14 In my opinion, the sentences imposed fall well within the discretion of the sentencing judge. They are in accordance with the guideline judgment in this court in the R v Henry [1999] NSWCCA 111; 46 NSWLR 346. The judgments in Henry are concerned with armed robberies, but these offences carry the same maximum sentence and are not, in my opinion, to be treated as warranting a different sentencing approach; R v Murchie [1999] NSWCCA 424.

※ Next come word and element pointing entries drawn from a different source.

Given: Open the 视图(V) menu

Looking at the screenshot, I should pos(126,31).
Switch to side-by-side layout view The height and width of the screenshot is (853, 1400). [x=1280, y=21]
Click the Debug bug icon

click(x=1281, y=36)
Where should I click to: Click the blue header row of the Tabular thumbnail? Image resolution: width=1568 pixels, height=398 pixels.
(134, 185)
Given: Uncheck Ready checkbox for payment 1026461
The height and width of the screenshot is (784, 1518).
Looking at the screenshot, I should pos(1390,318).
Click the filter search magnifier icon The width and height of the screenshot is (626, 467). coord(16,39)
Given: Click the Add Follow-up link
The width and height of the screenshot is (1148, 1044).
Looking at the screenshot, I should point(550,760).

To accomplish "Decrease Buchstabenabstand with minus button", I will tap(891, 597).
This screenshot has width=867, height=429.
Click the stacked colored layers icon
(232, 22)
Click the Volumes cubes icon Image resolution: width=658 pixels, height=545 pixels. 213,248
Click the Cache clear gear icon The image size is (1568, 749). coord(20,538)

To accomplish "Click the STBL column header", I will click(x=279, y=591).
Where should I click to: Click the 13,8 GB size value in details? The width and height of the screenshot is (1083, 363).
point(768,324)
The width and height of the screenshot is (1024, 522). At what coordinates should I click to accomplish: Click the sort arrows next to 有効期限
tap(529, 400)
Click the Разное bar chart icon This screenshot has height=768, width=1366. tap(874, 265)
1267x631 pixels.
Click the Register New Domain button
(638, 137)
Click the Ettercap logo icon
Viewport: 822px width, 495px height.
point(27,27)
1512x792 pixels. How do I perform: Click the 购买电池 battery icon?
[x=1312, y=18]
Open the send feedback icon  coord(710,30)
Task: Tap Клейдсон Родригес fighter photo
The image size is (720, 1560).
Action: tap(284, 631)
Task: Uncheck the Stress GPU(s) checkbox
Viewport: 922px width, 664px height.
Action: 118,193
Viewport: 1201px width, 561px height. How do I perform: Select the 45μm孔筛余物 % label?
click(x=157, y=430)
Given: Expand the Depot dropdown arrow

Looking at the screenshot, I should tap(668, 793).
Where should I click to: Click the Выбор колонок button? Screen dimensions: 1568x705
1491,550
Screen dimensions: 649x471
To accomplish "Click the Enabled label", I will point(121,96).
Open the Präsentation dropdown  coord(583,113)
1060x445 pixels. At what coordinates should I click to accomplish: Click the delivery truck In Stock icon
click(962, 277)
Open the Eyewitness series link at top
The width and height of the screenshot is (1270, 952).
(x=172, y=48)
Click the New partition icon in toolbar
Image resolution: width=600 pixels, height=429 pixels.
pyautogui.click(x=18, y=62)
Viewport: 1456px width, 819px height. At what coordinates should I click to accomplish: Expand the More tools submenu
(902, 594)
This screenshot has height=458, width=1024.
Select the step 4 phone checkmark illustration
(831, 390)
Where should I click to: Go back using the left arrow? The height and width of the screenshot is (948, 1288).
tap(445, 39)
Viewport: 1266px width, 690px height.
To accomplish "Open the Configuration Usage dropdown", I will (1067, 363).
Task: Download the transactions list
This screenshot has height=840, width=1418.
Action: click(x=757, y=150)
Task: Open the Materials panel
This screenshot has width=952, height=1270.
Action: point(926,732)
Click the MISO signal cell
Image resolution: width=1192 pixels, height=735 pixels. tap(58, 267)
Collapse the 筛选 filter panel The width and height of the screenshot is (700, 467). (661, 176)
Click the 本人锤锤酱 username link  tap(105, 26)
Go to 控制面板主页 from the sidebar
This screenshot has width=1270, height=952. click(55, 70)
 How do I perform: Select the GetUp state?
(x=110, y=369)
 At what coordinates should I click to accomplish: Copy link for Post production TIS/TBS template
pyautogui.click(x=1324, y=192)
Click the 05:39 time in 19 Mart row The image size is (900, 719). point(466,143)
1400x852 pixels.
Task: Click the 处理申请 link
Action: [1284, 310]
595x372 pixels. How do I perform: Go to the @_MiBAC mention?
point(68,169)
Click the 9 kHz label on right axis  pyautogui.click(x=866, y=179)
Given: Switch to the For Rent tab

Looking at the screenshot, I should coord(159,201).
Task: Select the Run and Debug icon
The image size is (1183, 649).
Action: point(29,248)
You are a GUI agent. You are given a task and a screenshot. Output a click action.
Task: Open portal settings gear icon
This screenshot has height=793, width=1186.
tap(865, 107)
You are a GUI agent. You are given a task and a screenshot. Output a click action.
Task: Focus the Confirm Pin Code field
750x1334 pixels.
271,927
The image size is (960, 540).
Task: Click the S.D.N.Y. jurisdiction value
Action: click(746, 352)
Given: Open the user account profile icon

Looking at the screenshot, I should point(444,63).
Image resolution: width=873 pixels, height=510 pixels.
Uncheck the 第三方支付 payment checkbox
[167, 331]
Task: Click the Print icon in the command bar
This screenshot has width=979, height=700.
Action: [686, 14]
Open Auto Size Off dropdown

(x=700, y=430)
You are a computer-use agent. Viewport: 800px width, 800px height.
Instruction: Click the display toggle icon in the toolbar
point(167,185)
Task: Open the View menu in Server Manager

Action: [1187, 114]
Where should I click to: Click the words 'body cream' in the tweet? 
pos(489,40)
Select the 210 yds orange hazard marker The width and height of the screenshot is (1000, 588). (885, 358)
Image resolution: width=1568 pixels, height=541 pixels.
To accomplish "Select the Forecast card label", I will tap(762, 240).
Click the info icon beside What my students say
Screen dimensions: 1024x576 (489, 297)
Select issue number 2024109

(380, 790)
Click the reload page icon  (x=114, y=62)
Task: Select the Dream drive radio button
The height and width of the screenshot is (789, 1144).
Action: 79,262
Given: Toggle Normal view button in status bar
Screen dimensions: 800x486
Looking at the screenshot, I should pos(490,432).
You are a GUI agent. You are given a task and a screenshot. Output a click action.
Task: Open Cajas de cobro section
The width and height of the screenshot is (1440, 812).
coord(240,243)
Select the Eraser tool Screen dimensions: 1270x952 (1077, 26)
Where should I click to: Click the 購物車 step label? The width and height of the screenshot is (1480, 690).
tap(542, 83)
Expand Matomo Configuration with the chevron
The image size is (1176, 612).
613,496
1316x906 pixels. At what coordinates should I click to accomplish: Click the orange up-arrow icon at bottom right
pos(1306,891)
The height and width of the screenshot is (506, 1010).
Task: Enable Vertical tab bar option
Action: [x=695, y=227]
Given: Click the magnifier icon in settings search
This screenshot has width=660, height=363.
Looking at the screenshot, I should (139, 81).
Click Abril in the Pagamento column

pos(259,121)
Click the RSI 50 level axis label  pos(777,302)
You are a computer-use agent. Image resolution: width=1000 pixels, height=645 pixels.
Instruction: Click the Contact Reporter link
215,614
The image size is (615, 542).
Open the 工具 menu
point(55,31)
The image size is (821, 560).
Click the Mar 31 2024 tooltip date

15 Moreover, the guideline promulgated in Henry was directed to offenders with more favourable features than the applicant. It is directed to a young offender with a relatively insignificant criminal record, and to offences involving a relatively small amount of money. None of those circumstances exist here.
16 In the oral submissions he put before this court, the applicant drew attention to the period of seven years during which he was convicted of no offences. This was recognised by the sentencing judge and cannot add to the argument or to the strength of the case he here presents. He also put to the court that the offences were a mistake brought about by his having met up with old friends and having been led into the offences by them. He drew attention to his remorse and to an apology he has made to the victims of the offences. Once again, these are all matters that were before the sentencing judge and were adequately taken into account and cannot now demonstrate any error in the sentencing approach.
17 In my opinion, the applicant has failed to demonstrate any such error. I would extend the period of time to seek leave to appeal. I would grant leave to appeal, but I would dismiss the appeal.
18 SPERLING J: I agree.
19 SIMPSON J: The orders of the court will be as I have proposed.